What if my analysis is wrong? What if there is something I missed? What if they ask a question and I don't know the answer....
Then...she asked me a question, took me off track. I froze.
I was afraid of being wrong. I was intimidated because I was surrounded by people who had been in the industry much longer. I thought to myself, "how do I even know if I'm giving them anything valuable?"
At the end of the presentation my client asked me for an additional analysis. Surprisingly, my boss trusted me enough to lead the conversation solo. I guess that means I did a great job, I thought to myself.
I wasn't an imposter after all. At that moment, I realized that I am a brilliant woman afraid to own my brilliance in front of a group. I had challenged myself to overcome the "imposter syndrome" and I totally succeeded in the opportunity that was given.

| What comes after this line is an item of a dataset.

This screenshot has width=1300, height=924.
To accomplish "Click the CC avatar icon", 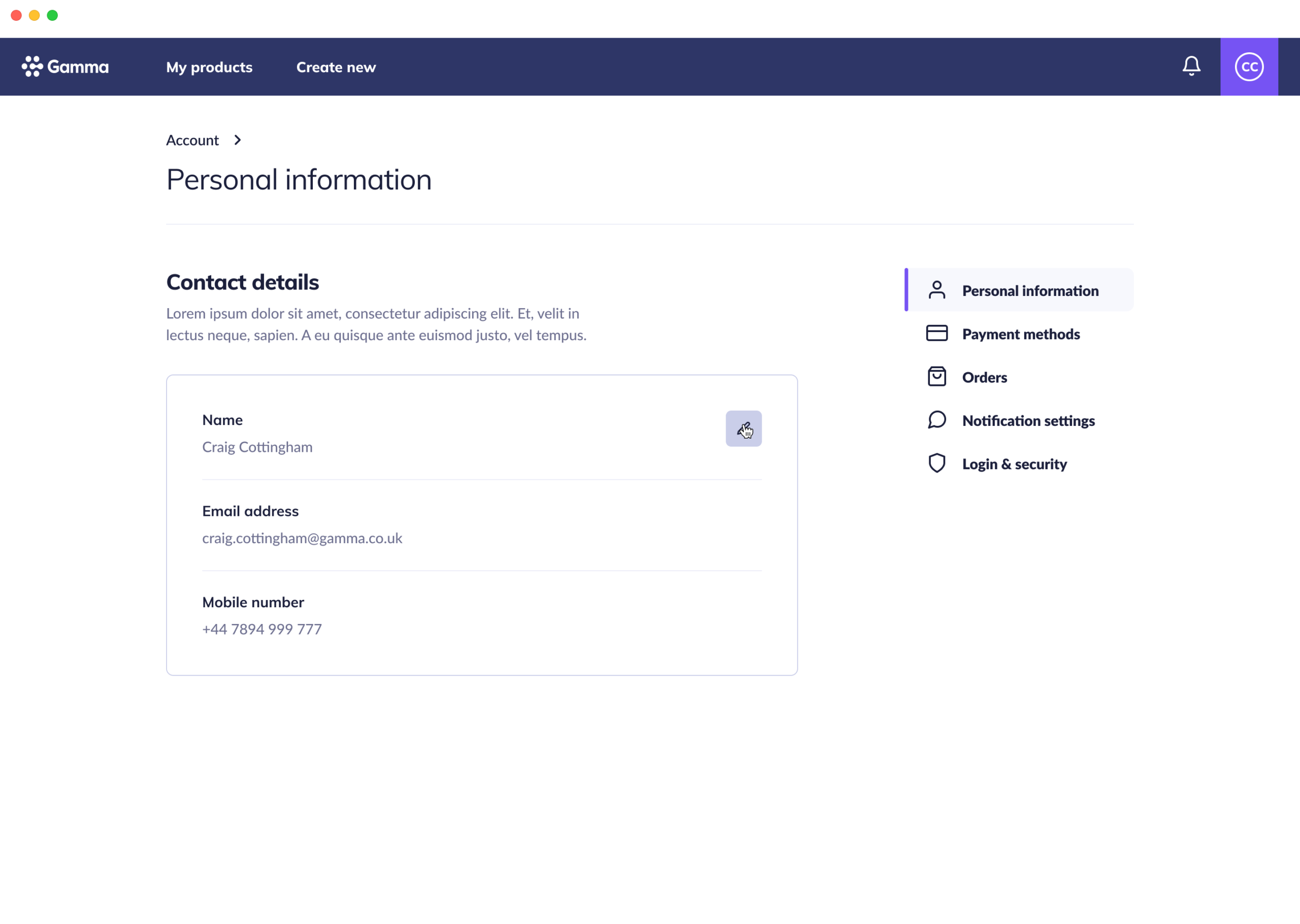I will [1248, 67].
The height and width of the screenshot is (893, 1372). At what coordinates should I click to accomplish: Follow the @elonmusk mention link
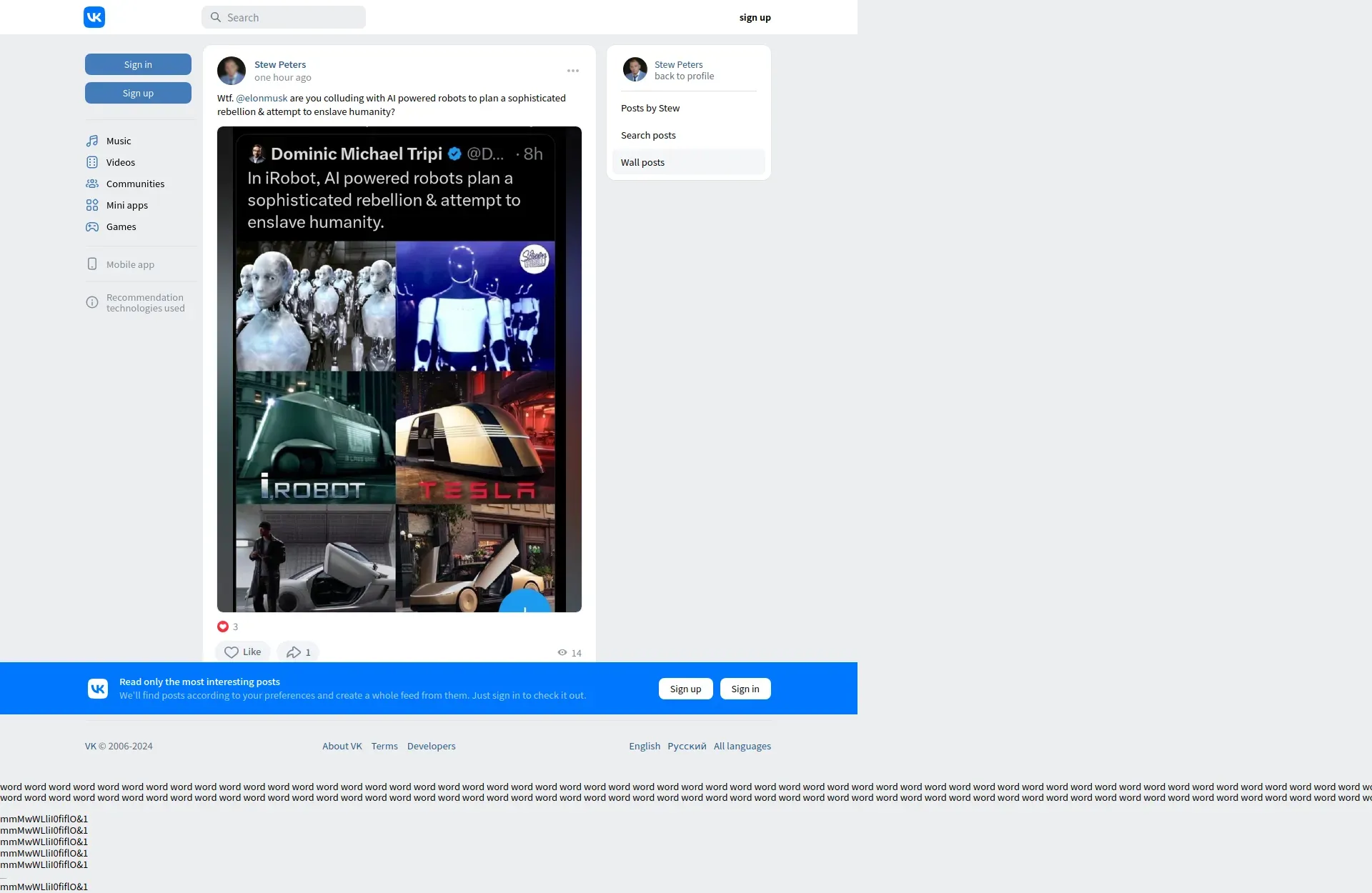[262, 98]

You see, imposter syndrome is reserved for those smart enough, persistent enough and diligent enough to do something they've never done before.. and succeed. But, if we let it take over our lives we are only settling for mediocrity.
So how do you overcome the imposter syndrome?
ACCEPT THE FACT that you WILL NEVER have the answer to everything.
We get caught up in the idea that we have to be an expert in a field that we pressure ourselves to always have the answer. So, when we can't explain something we start feeling like a fraud. I encourage you to be honest with others and let them know when your unsure. Your audience will appreciate this gesture a lot more.
REMEMBER... no one really knows what they are doing.
When people ask me the formula to success I tell them I don't have one. I also tell them to let me know when they find out. I do however encourage them to take risks. So, consider yourself brave for trying something new. Reality is that no one really knows what they are doing even if they like to pretend they do. So, you're willingness to take a risk will motivate someone regardless of the outcome.
DO NOT equate your success to luck.
Remind yourself that you worked hard to achieve your success in life regardless of how small it may seem. Maybe you made the right connect at a networking event or happened to be at the right place at the right time. Regardless of the situation you made a choice. You decided to speak to the CEO at the corporate dinner. You decided to attend the brunch where you met your future business investor. So, regardless of how it may seem, luck doesn't just exist you create it.
It's very easy to feel like a fraud as you climb the ladder towards success. But, remember that you worked hard for it, you're not perfect, and you really do know a lot more then you think.